Configuring Artifact Storage
Create a local directory for storing model artifacts, or configure an S3-compatible store:
sudo mkdir -p /data/mlflow-artifacts
sudo chown $USER:$USER /data/mlflow-artifacts
Starting the MLflow Tracking Server
mlflow server \
--backend-store-uri postgresql://mlflow_user:secure_password@localhost:5432/mlflow \
--default-artifact-root /data/mlflow-artifacts \
--host 0.0.0.0 \
--port 5000
Access the MLflow dashboard at http://your-breeze-ip:5000.
Logging Experiments from Your Training Code
Integrate MLflow tracking into your Python training scripts:
import mlflow
import mlflow.sklearn
from sklearn.ensemble import RandomForestClassifier
from sklearn.metrics import accuracy_score
mlflow.set_tracking_uri("http://your-breeze-ip:5000")
mlflow.set_experiment("iris-classification")
with mlflow.start_run():
n_estimators = 100
max_depth = 5
mlflow.log_param("n_estimators", n_estimators)
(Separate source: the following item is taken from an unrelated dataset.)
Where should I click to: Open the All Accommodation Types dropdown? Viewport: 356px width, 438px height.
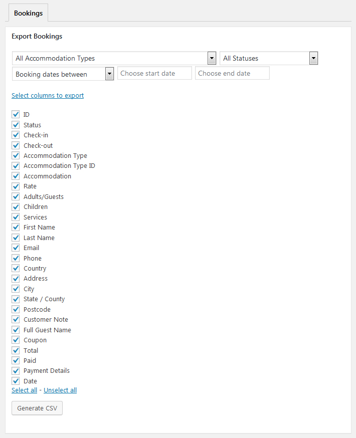click(x=114, y=58)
mlflow.log_param("max_depth", max_depth)
model = RandomForestClassifier(n_estimators=n_estimators, max_depth=max_depth)
model.fit(X_train, y_train)
accuracy = accuracy_score(y_test, model.predict(X_test))
mlflow.log_metric("accuracy", accuracy)
mlflow.sklearn.log_model(model, "model")
print(f"Accuracy: {accuracy:.4f}")
Comparing Experiments
The MLflow UI lets you compare runs side by side. Select multiple runs in the experiment view and click “Compare” to see parameter and metric differences in parallel charts and tables.
Model Registry
Register your best models for versioned deployment:
result = mlflow.register_model(
"runs:/<run_id>/model",
"iris-classifier"
)
# Transition to production
from mlflow.tracking import MlflowClient
client = MlflowClient()
client.transition_model_version_stage(
name="iris-classifier",
version=result.version,
stage="Production"
)
Running as a Systemd Service
Create a systemd unit so MLflow starts on boot:
[Unit]
Description=MLflow Tracking Server
After=network.target postgresql.service
[Service]
User=deploy
ExecStart=/home/deploy/mlflow-env/bin/mlflow server \
--backend-store-uri postgresql://mlflow_user:secure_password@localhost:5432/mlflow \
--default-artifact-root /data/mlflow-artifacts \
--host 0.0.0.0 --port 5000
Restart=always
[Install]
WantedBy=multi-user.target
Enable with sudo systemctl enable --now mlflow to keep your experiment tracking server running on your Breeze.